◆ DIRECTIONS FOR THIS TASK ◆
Write the next part of the essay below on what we mean by the term news, starting after its last sentence.

June 20, 2017

News

I look through my news feed on a short lunch break. No time to get anything today. Eat at my desk. Catch up a bit on the world outside. Then delve back into the world that makes my world possible.



Today I couldn't help but wonder.

What do we mean when we use the term news?

This question came in, wedged in between my appreciation of naked royalty to my consideration of mass evacuation and the horrible reality of elder abandonment during a state of emergency.



Out of these shimmering bits scrolling past my eyeballs the question coalesced and hovered. It's almost cliche for every request for commentary online to have at least one comment below lamenting the state of civilization and how "This isn't news!" or asking the highly befuddled and insincere question "How is this news?"

I suppose those comments fail to grasp information. What it is. They fail to understand the full extent of the process. Of the product. They confuse the components with the whole.

What we are all consuming is not news. It is all news.

Stored data entries
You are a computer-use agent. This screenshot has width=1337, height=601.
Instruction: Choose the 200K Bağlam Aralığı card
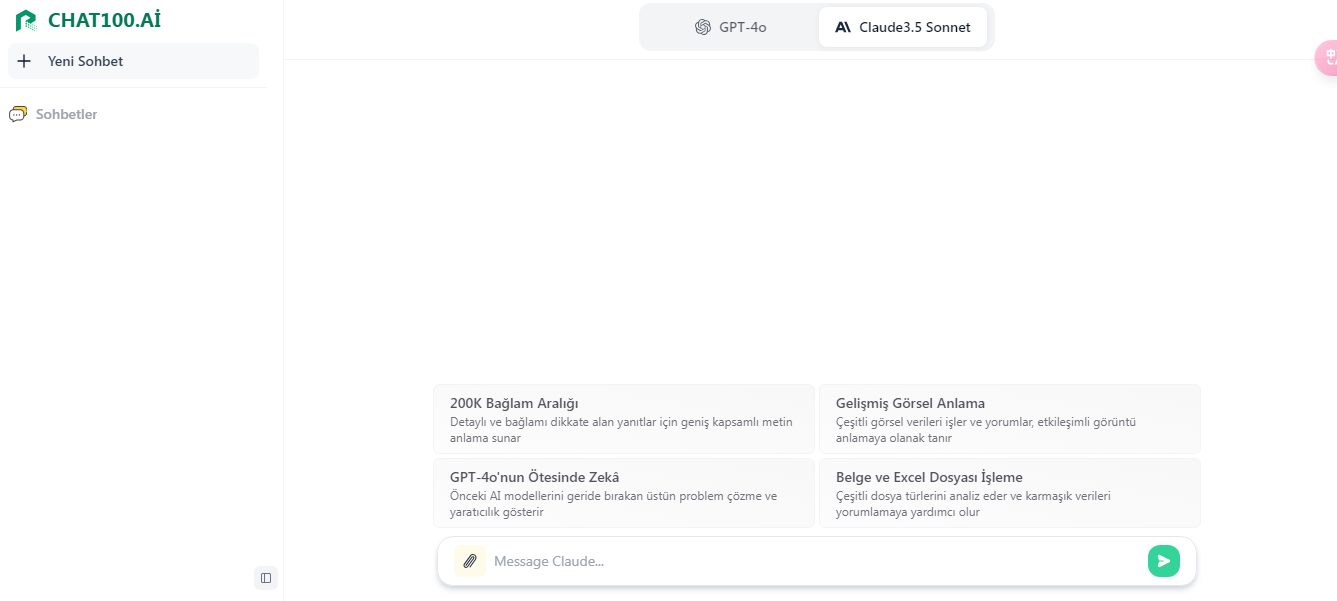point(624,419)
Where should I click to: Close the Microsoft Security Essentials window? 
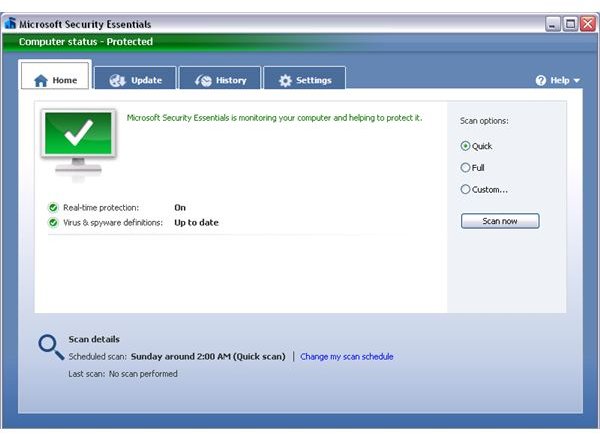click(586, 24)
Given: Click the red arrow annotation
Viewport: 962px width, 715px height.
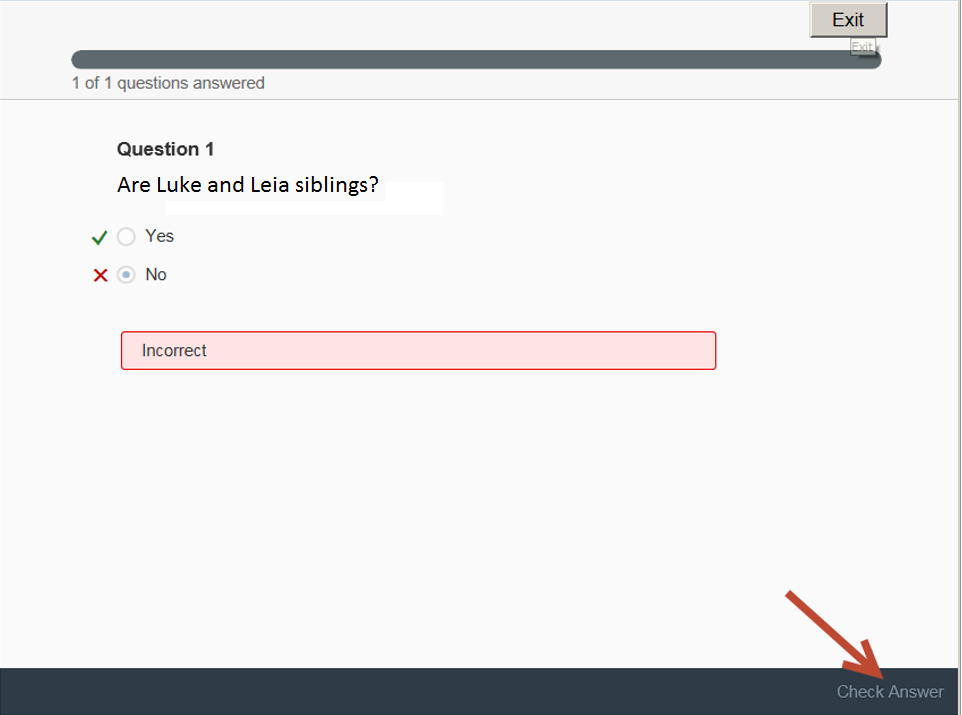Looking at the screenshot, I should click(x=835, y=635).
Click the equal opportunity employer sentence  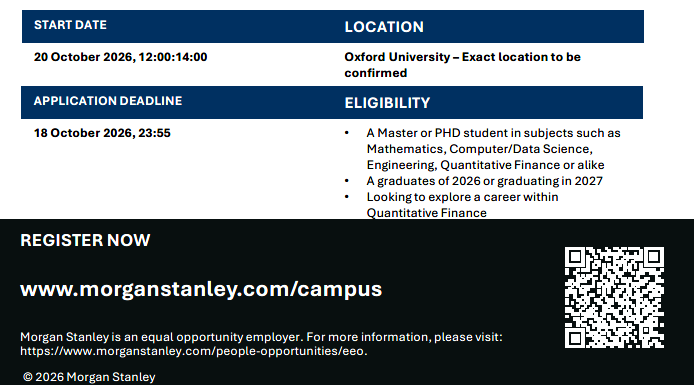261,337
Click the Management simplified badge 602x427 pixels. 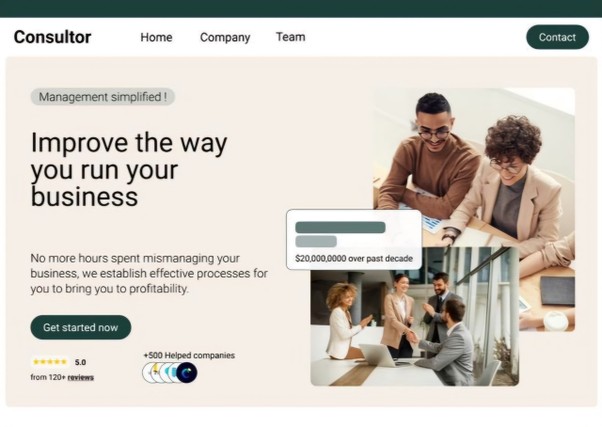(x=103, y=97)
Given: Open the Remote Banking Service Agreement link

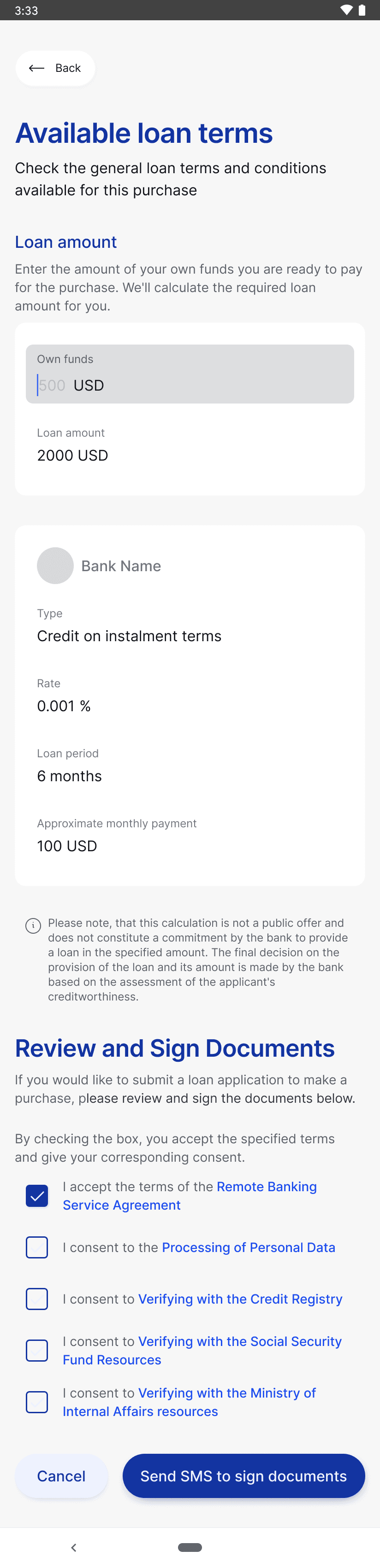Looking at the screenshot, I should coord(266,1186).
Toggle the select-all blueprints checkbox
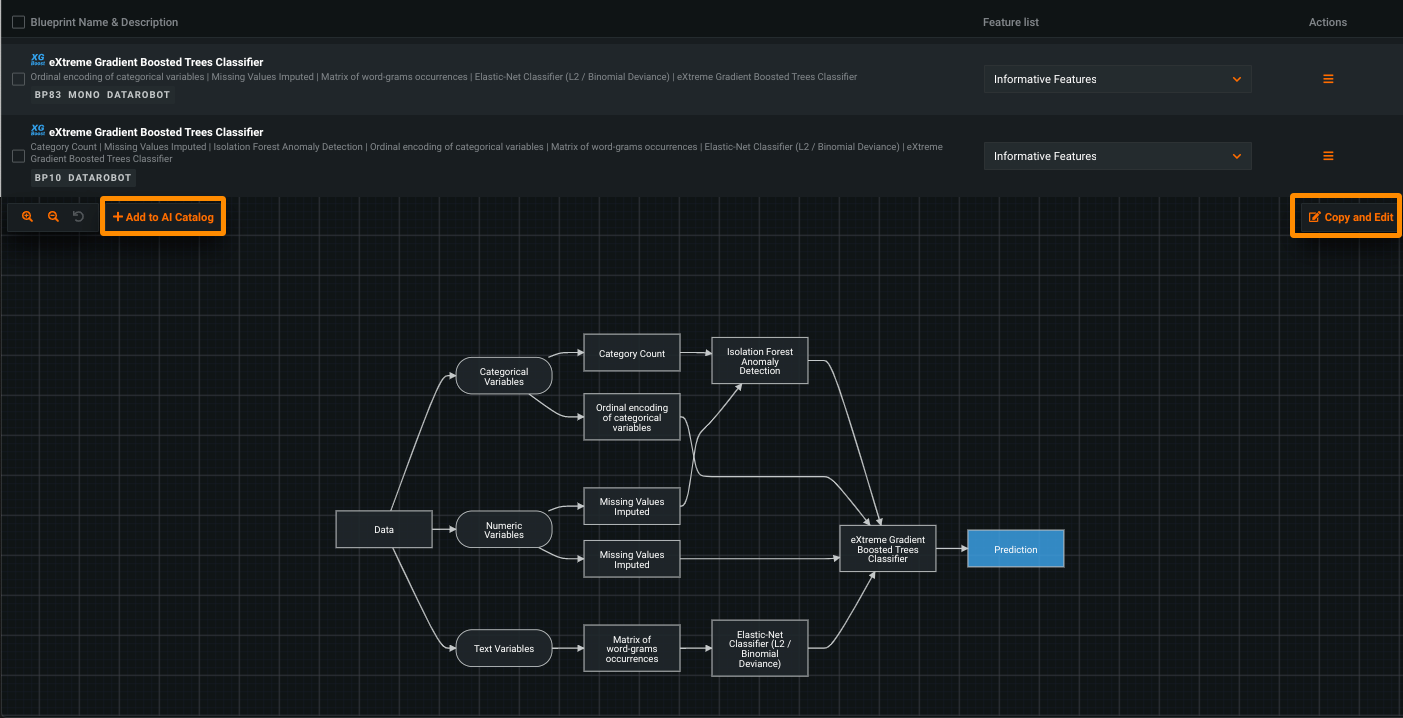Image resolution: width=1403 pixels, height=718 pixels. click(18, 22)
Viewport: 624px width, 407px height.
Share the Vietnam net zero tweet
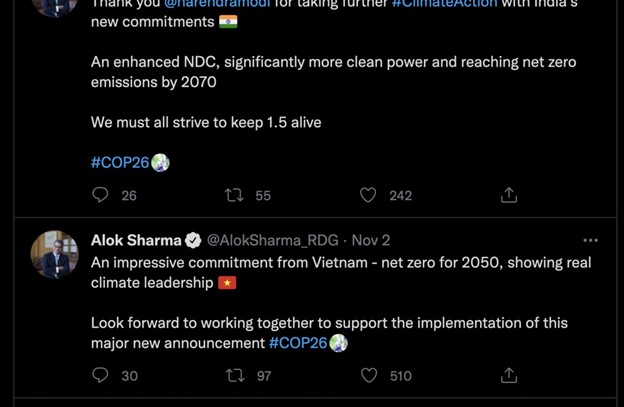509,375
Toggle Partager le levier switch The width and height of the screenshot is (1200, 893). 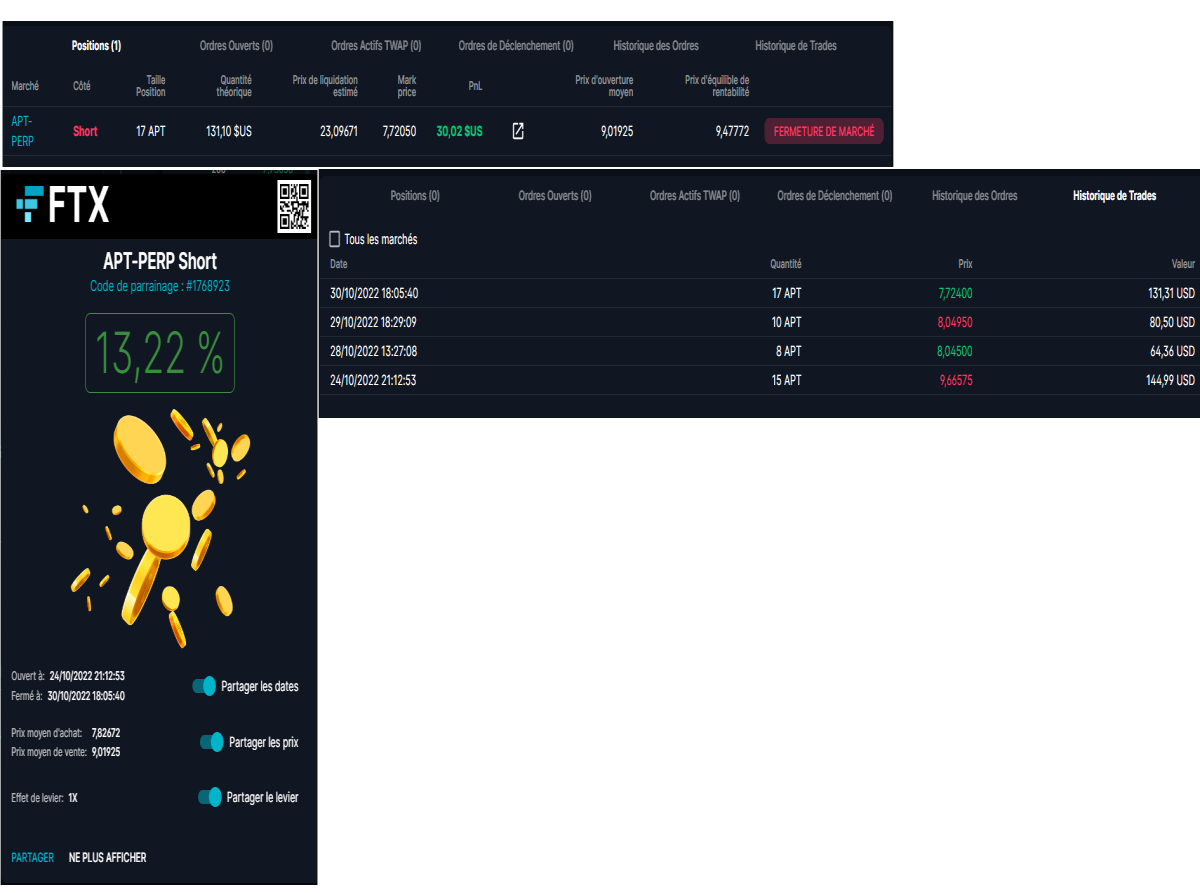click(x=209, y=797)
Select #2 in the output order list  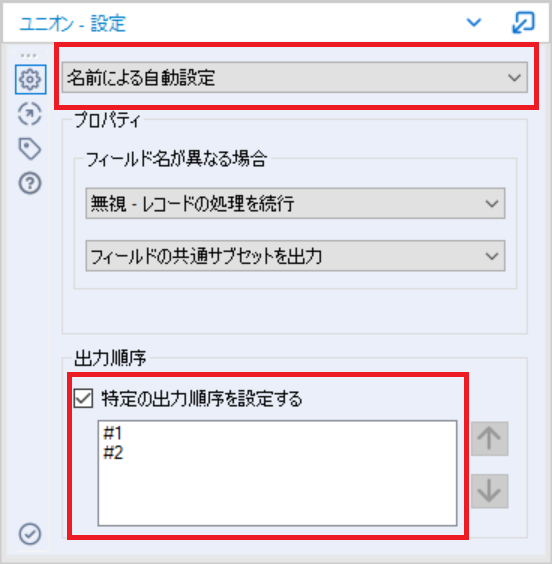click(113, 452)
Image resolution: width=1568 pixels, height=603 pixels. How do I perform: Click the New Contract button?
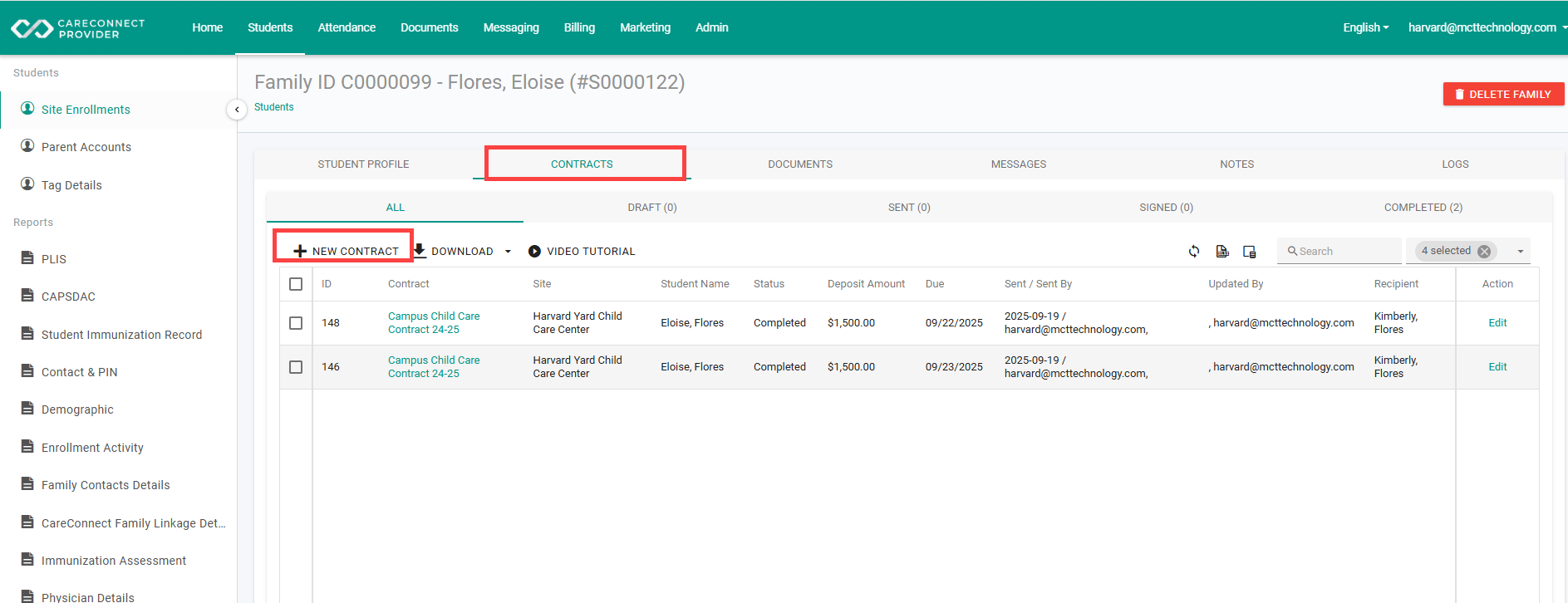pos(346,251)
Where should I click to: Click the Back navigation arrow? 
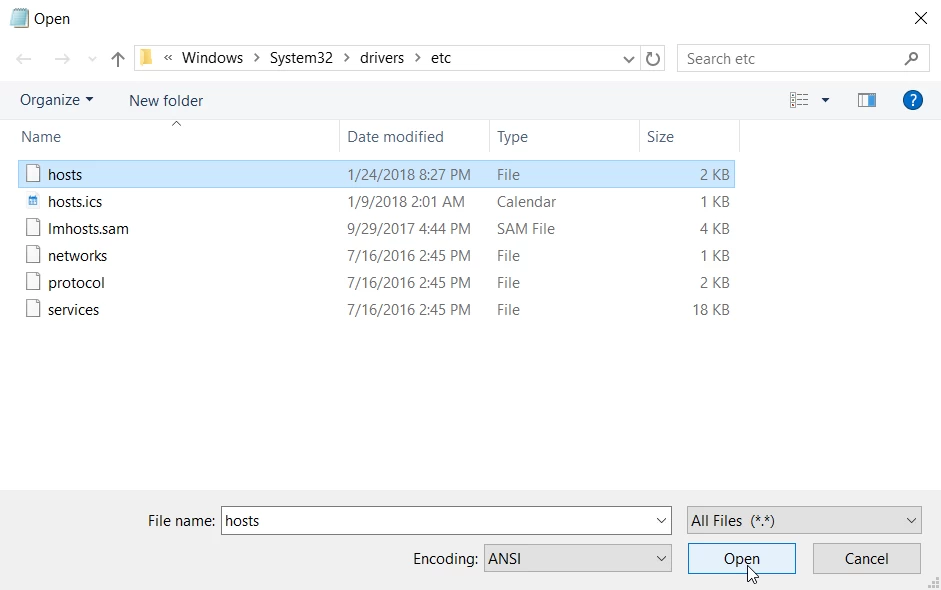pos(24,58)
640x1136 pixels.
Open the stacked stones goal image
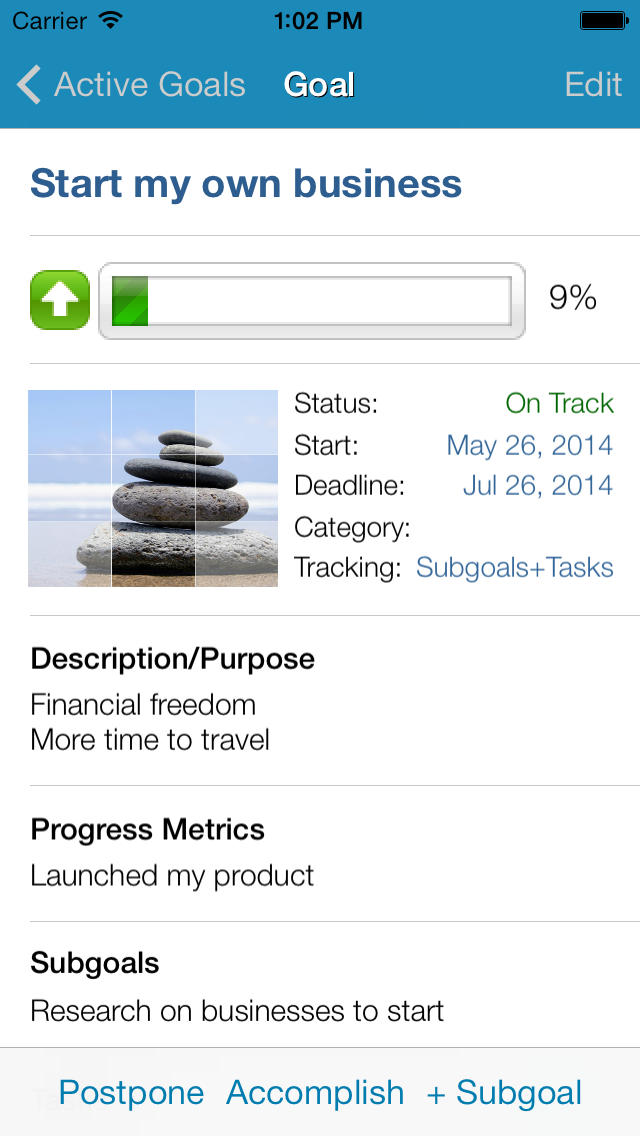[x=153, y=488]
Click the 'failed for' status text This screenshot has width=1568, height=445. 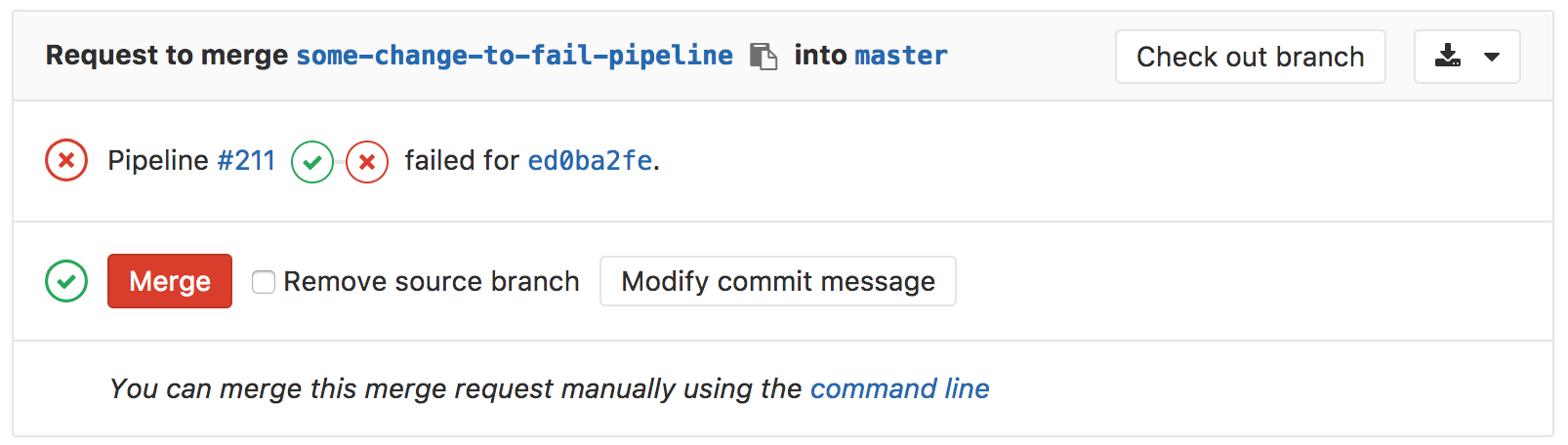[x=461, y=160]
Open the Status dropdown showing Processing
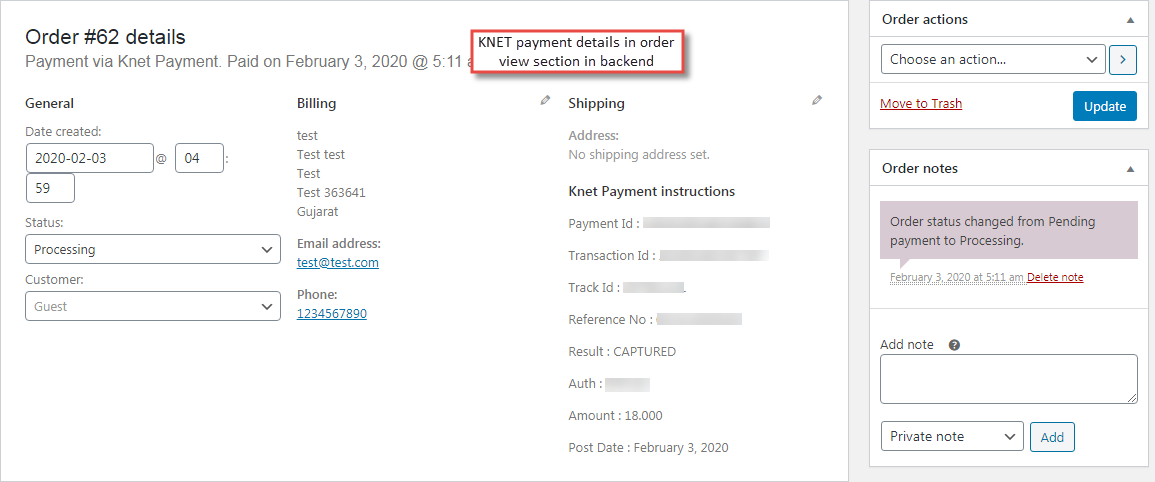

◆ RESPONSE BELOW ◆
It is impossible to read or watch "the News" as if it was a single thing. With a beginning. An end. Borders. An inside and outside. It's not an event that one gets ready for or commits to, like attending Mass or class.



What is News? Opinion pieces, editorials, press releases, fact statements, interviews, history, retelling, stories, anecdotes, gossip, forecasting, speculation, observation, hearsay, witnesses, reporting...

Each subsection an atom in a vast structure of information that is the news. A vast self-constructing writhing amorphous goop that you are responsible for wading through and not choking. Not letting it cover you entirely. Not letting it get into your eyes and blinding you.

Each node isn't news in itself. In much the same way that a lung or a humerus isn't a body. Nor, for that matter, is a body a person.

And a dead body? Oh, it was once a person. And since it's a body it's already decomposing and changing. It's an ecosystem. Dead or alive, it's an ecosystem with other newly dominant forms of life.

I wonder, is 'news' like the process of decomposition? This imagery plays well into the concept of the media as vultures. Culture vultures. But what about the cultures of bacteria and maggots? Purposeful if unpleasant. Digesting the zeitgeist.

Nourishing and cleaning up. Stripping away the flesh until there is only the underlying skeleton. The bones. But the bones collapse into a formless pile without muscles, without sinews, without flesh to hold it all in and give it shape. And then, over time, the bones turn to dust.